§ Data section:
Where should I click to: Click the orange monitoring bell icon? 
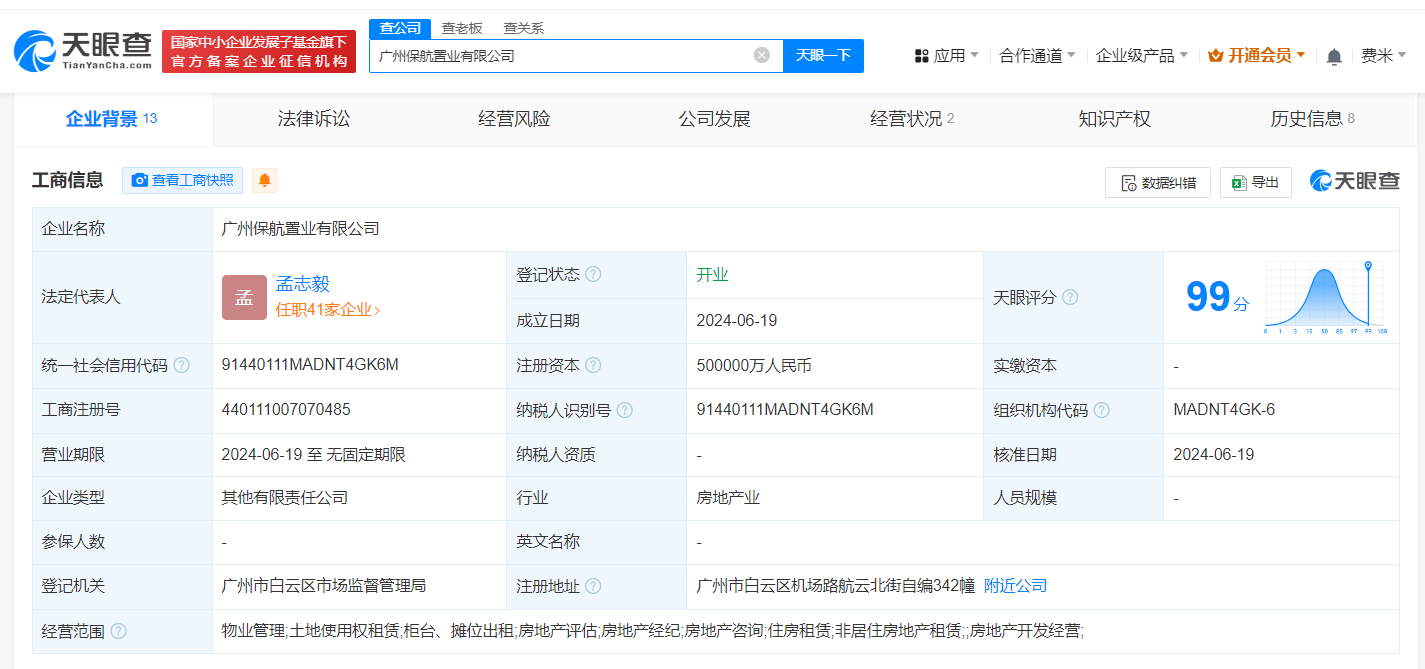(265, 180)
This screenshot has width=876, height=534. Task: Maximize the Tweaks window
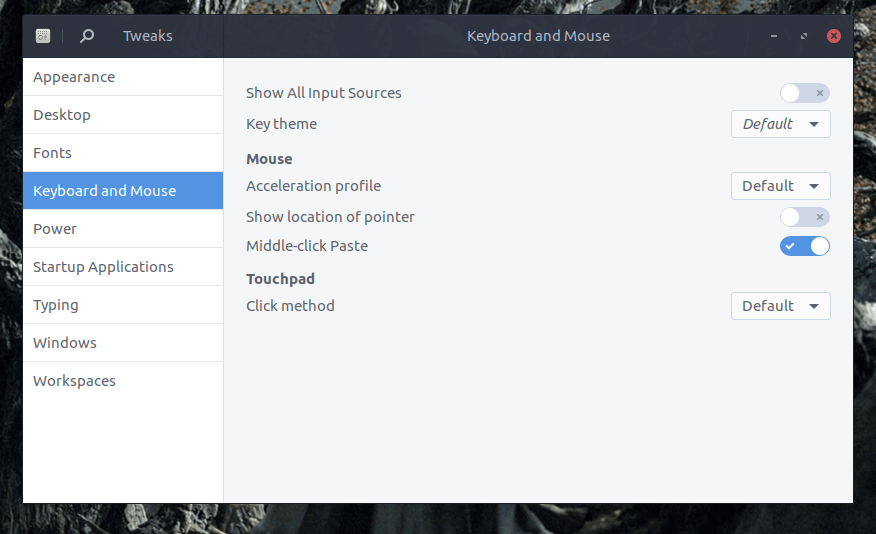tap(804, 36)
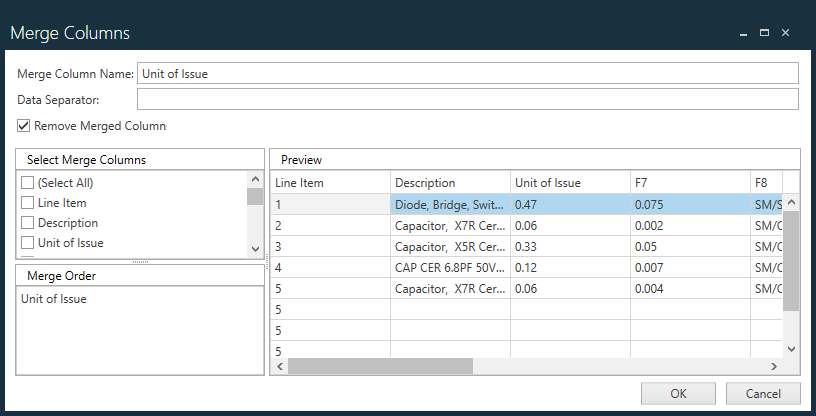This screenshot has width=816, height=416.
Task: Select the Description column header in preview
Action: click(449, 183)
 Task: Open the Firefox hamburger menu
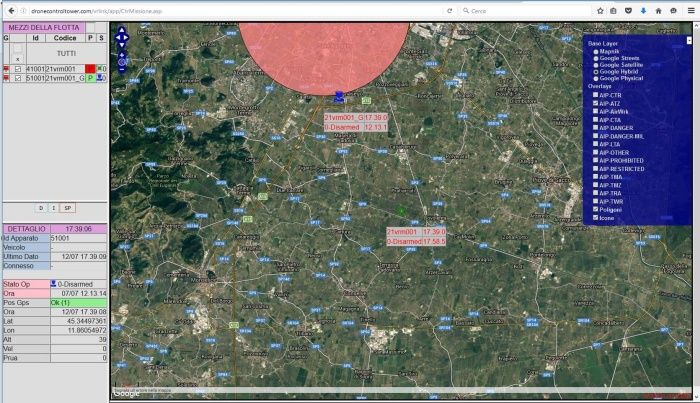coord(689,9)
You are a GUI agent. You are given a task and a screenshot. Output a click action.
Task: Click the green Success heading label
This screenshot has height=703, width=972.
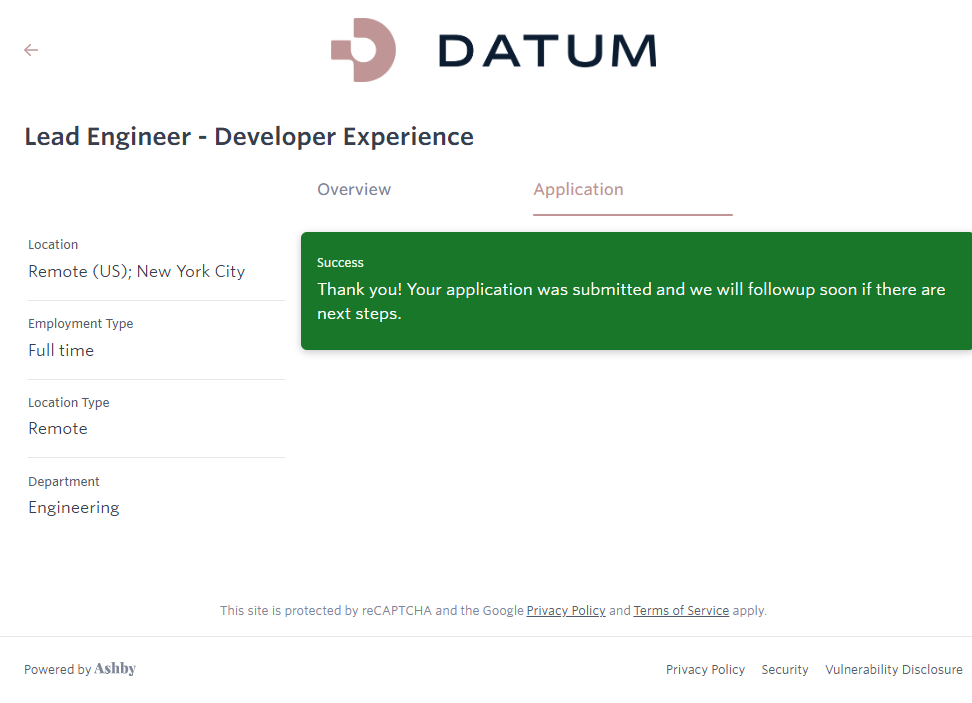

§ What the task asks:
Please put the lines of the entries into a numbered list, from the line containing "This screenshot has width=876, height=534." through the end of the entries, both ends included and blank lines left out. Leave the pictures out of the answer.

§ Complete response:
1. This screenshot has width=876, height=534. Task: Maximize the Tweaks window
2. tap(804, 36)
3. This screenshot has width=816, height=416.
4. Task: Select the Description column header in preview
5. Action: click(449, 183)
6.  Task: Open the Firefox hamburger menu
7. coord(689,9)
8. You are a GUI agent. You are given a task and a screenshot. Output a click action.
9. Task: Click the green Success heading label
10. This screenshot has height=703, width=972.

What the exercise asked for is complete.